Of course, a larger threebet does carry more of a punch than a smaller one, but the question is how much of a punch? In my research, I find 2.4X my opponent´s open size to work about as much as a 3x against 90% of opponents, so I generally veer toward smaller bets. If I am going to threebet to a larger amount as a bluff then I will 3bet to something like 3.5X to 4X my opponent´s open size. I only do this once in a while, and its when I feel like somebody behind me is dying to cold 4bet me, or when the initial opener wants to jam with nothing. It´s a good thing to throw in there once or twice a session, and usually never against the same regular. If you keep doing it people won´t take it as seriously. Generally, the first time they’ll be confused and just give you credit for being a donkey with a premium. After that, they start to see its part of your normal routine, and the additional chip investment no longer gains you much.

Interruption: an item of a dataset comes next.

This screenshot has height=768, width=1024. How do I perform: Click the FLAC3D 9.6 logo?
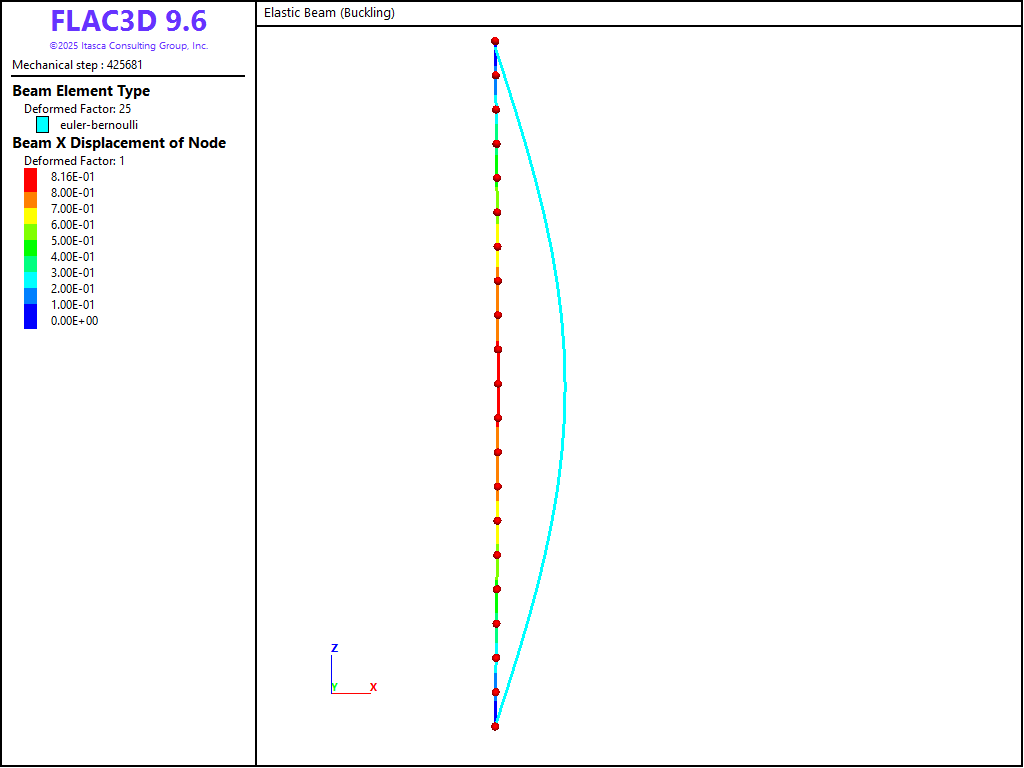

To make your threebets more effective always always check on some specific statistics before you threebet. Those statistics are Fold To Threebet, Flat Threebet, and their Raise First numbers from that particular position. This will allow you to construct the threebet that will be the most profitable. For instance, if they fold 70% of the time or more to threebets, they probably are just disciplined against any kind of threebet. Therefore, a small threebet sizing is all that is needed against this type of player. If they fold 50% of the time and flat 30% of the time, and you’re completely bluffing, you will want that fold percentage to go up and that flat percentage to decrease. These numbers are indicative of a player that is capable of folding to a threebet, but might need some extra encouragement. Therefore, make the threebet a little larger than normal.
Now if their Fold to Threebet is low and their call percentage is high, then your hand is of some importance, since you’re actually going to be seeing a flop now. You can widen your threebetting range to include A-x you’d usually flat, such as A-J, because they will flat with suited small aces others might fold. Medium pairs increase in value too, because they will flat smaller suited connectors that will make inferior pairs.
The suited one-gappers and whatnot become better bluffing hands than just Ace blocker hands. A weak ace can make a real inferior top pair, and lose you money when the opponent likes to see flops. Suited and connected hands carry more possibilities versus a flatting type of player. If the guy is more ABC, and either folds to a 3bet or 4bets, than the Ace blocker hands go up in value, and the suited/connected hands are worthless since you are never seeing a flop.
If a guy likes to flat threebets out of position than check his fold to continuation bet statistic, and if it’s 50% or higher you can just threebet them with all sorts of barely connected and suited crap, because your continuation bet bluff is going to work so often.
Check the Raise First numbers too, always. If a person folds a lot to threebets, but is opening a very tight range of hands from early position, than that’s probably not where they’re raise/folding from.
In summary, these are the things I think of before I reraise someone. I hope I’m teaching you something, because poker really is an engrossing game when you delve into it’s intricacies. Good luck to all of you.